A beautiful morning with no other plans, though, called for an introduction to the Tatra Mountains.
We set out with two rolls, a container of strawberries, and a bottle of apple juice. And a plan: walk as far as we can up Dolina Kościeliska (Kościeliska Valley). With a prognosis of rain only a couple of hours away, I wasn’t terribly optimistic, but even a twenty-minute walk would have been worth it.
The two rolls lasted only a few minutes.
“Can I something to eat?” the Girl asked shortly after we started walking. Immediately after finishing the first roll — obviously not even pausing for pictures — she asked for a second. The strawberries lasted through the first two breaks.
Surprisingly, and proudly, the complaining about the legs didn’t happen until we’d almost reached the point at which we actually turned around: a small chapel situated between two large pines. Up to that point, it was all fun and smiles.
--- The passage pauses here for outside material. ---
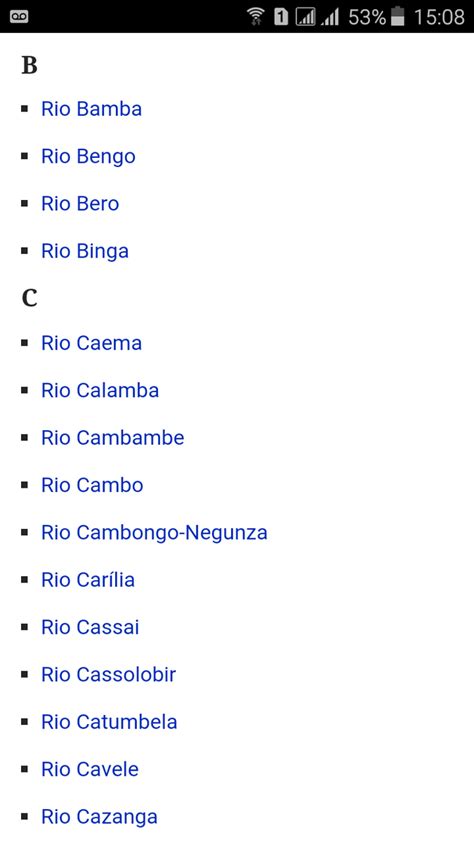474x842 pixels.
Task: Open the Rio Caema article
Action: click(x=92, y=343)
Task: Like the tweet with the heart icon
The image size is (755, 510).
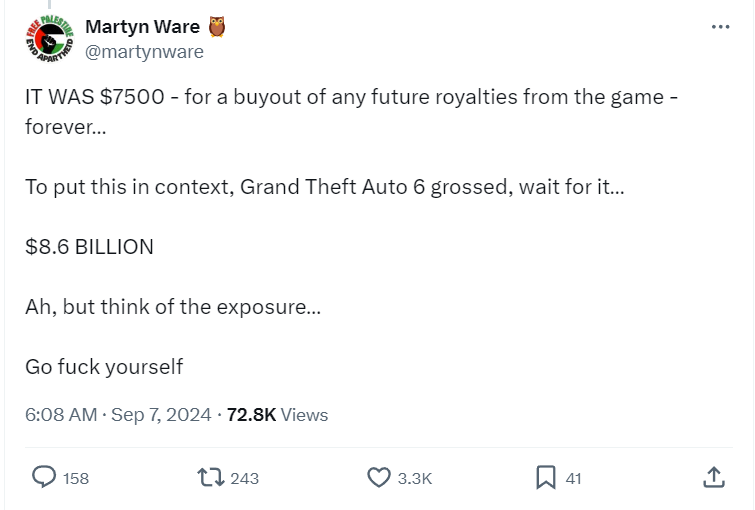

Horse-drawn carts traveled up and down the road, and the Girl only expressed regret that we weren’t travelling in more style.
It seems to me that a three-and-a-half-year-old stomping her way up a small incline toward an unknown reward is style enough. Still, the Polish idea of recreation is different from the American idea, and the Girl wasn’t the only, or even the youngest, child heading up the valley. In fact, it was from another three-foot sojourner that the Girl got the idea of aching legs.
“Bolą mnie nogi,” a young girl said as she passed us with her father. Shortly thereafter, L declared, “Bolą mnie nogi.” Coincidence? Definitely. At the same time, certainly true, considering how far she’d already walked.
We took a break at a small chapel, and while L polished off the strawberries, I snapped a few pictures and glanced at the sky. The wall of gray that characterized the Polish sky during most of my years in the country was bearing down on us. Literally a wall: sunny, blue sky on one side, solid gray sky on the other. Behind, the sky was an ominous dark gray that strongly hinted at rain. It was two hours later than forecasted, and for that I was thankful.
And so was the Girl.
“You want to head back now?” I asked rhetorically.
“Do babci?”
“Yes.”
She slammed down the lid to the container and declared, “Tak!”